S.P.Q.R. — девиз, который римляне пронесли сквозь века и страны, — гласил: «Сенат и народ Рима «(есть также прочтение «Сенат и свободный народ Рима»). Эта надпись была начертана на значках легионов, а в наши дни украшает герб современной столицы Италии.

Ко времени изгнания Тарквиния в Средиземноморском бассейне бурно развивалась морская торговля. Римляне уже основали в устье Тибра порт Остию. И через год после установления республики, в 509 году до P. X., Рим заключил торговый договор с одной из самых могущественных морских держав того времени — с Карфагеном. Через несколько веков торговые партнеры станут непримиримыми врагами, и это серьезно повлияет на ход мировой истории.

Консулы

Публий Валерий, принимавший вместе с Брутом активное участие в перевороте, рассчитывал, что они оба заслужили быть консулами. Однако граждане Рима Бруту в напарники избирают Коллатина как особо пострадавшего, тогда как Валерию намекают, что он в общем-то при Тарквинии не очень и страдал. Обиженный Валерий покидает сенат и перестает заниматься государственными делами. Но честолюбие уже тогда было одним из «основных инстинктов» свободного римлянина, и мысли о консульстве не покидают его. Надо лишь дождаться подходящего момента.

Бывший царь не оставляет надежд вернуться в Рим. Он присылает послов, которые должны были убедить народ в том, что Тарквиний нынче не тот, что был раньше, и готов снова послужить городу. Сперва консулы разрешили послам выступить перед народом, но тут Валерий не упустил возможности указать им на оплошность такого решения и категорически выступил против, опасаясь, по словам Плутарха, «как бы у бедняков, для которых война тяжелее тирании, не появились причина и повод к перевороту». Признав его доводы резонными, консулы прогнали послов. Но прибыли другие, якобы для решения имущественных проблем. Будто бы Тарквиний готов уйти в добровольное изгнание, но для этого ему нужны средства на жизнь.

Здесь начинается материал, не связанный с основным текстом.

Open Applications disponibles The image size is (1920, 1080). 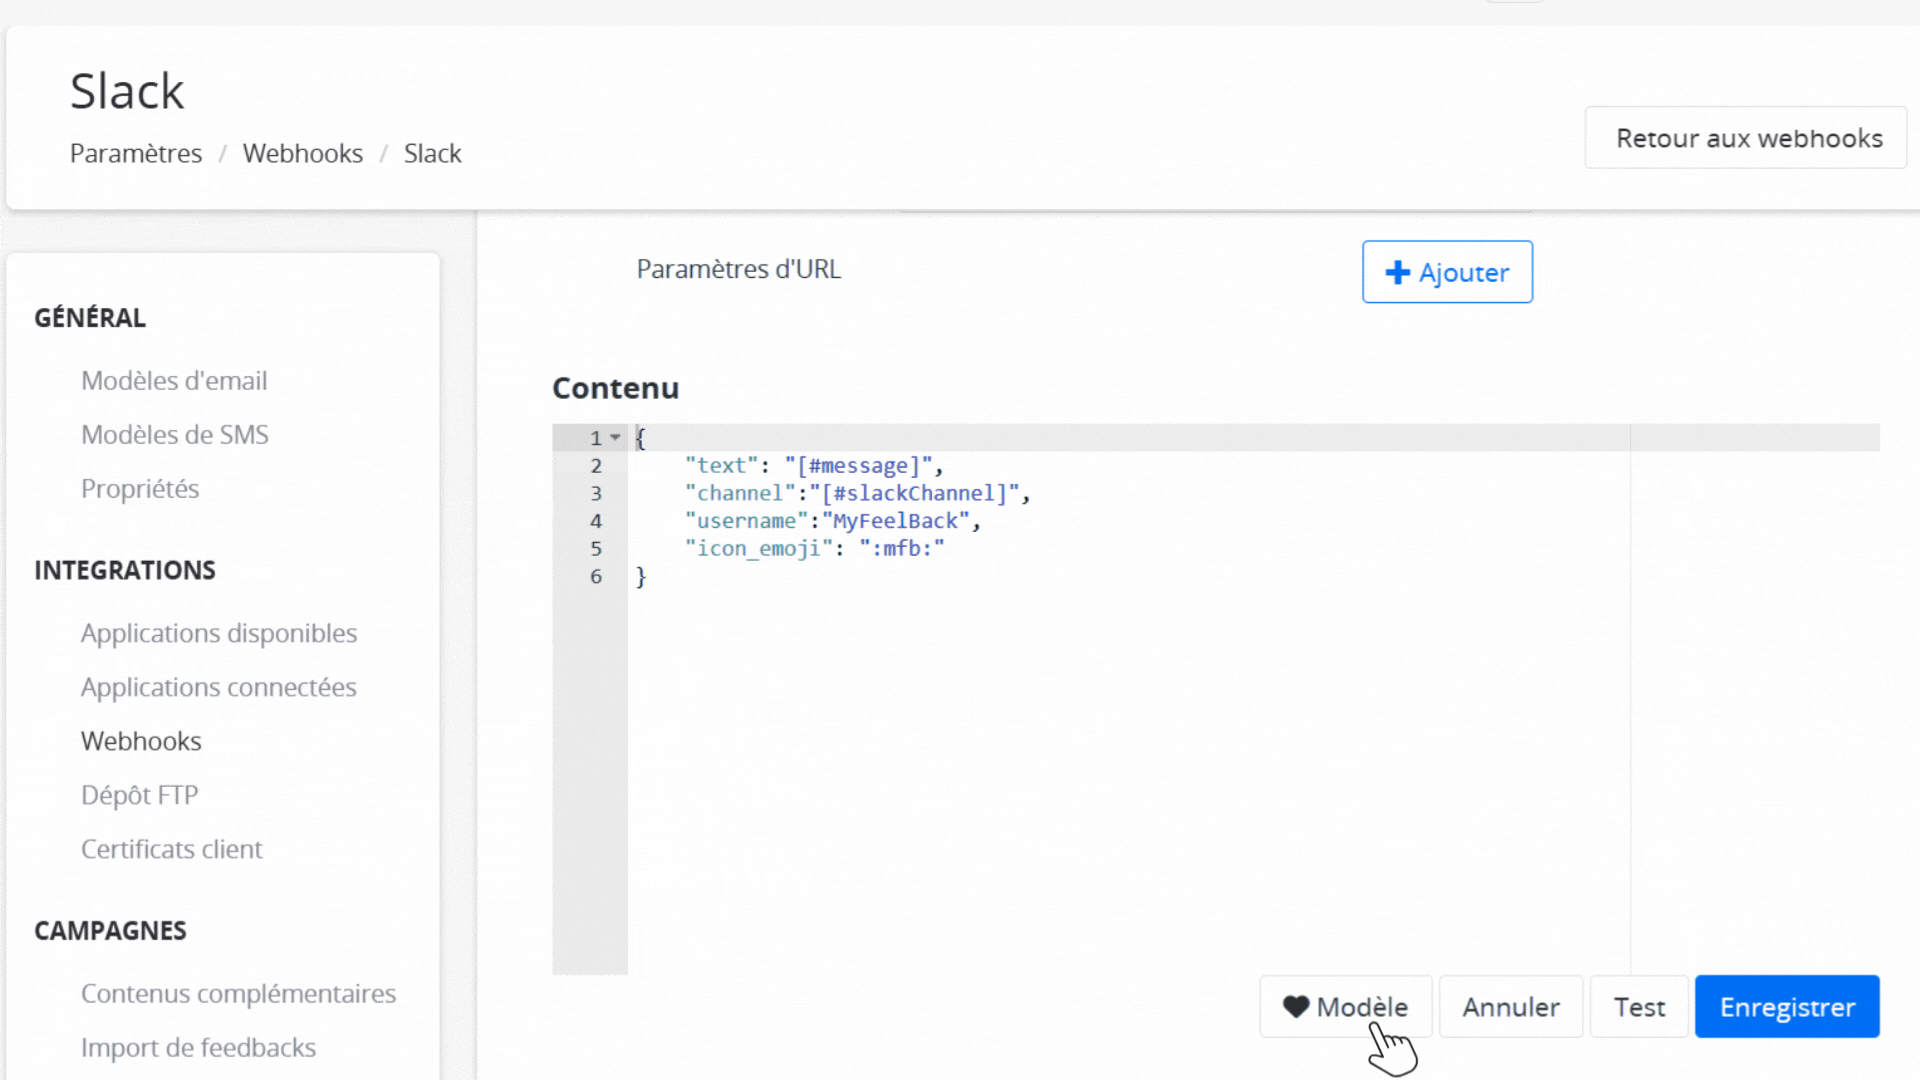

Консул Коллатин решил, что в этом нет ничего плохого, но Брут устроил грандиозный скандал, обвинив его прилюдно на форуме в предательстве. Все же после долгих препирательств граждане Рима решили вернуть деньги Тарквинию и больше о нем не вспоминать. Такое благодушие сейчас кажется несколько наивным, поскольку наша историческая память подсказывает, что за революциями, как правило, следуют конфискации. Но не будем забывать, что римскую элиту пугали крайние меры, которые могли стать прецедентом и когда-нибудь обрушиться на их головы или головы их потомков. Тем более что они находились в тесном родстве друг с другом. Так, например, жена Брута была из рода Вителлиев, которые являлись сторонниками Тарквиния. К Вителлиям, кстати, и обратились послы, вовлекая их в заговор против Республики. Те, в свою очередь, привлекли родню — двоих взрослых сыновей Брута, как писал Плутарх, «внушив им надежду, что, избавившись от тупости и жестокости своего отца, они породнятся с великим домом Тарквиниев и, быть может, сами достигнут царской власти». Но если Брут лишь прикидывался тупым, то Тит и Тиберий явно не отличались большим умом, решив играть в эти опасные игры.

Новоявленные заговорщики для успеха своего предприятия решили устроить человеческое жертвоприношение — вполне в традициях этрусков, к которым принадлежал род Тарквиниев. Чей-то раб случайно оказался свидетелем сборища. Подслушав разговоры послов и римлян, раб бежит к Валерию и сообщает ему о том, что консулов собираются убить, а царю снова вернуть власть. Валерий действует решительно и хватает заговорщиков. В вещах послов обнаруживается переписка, где названы имена. Все улики налицо.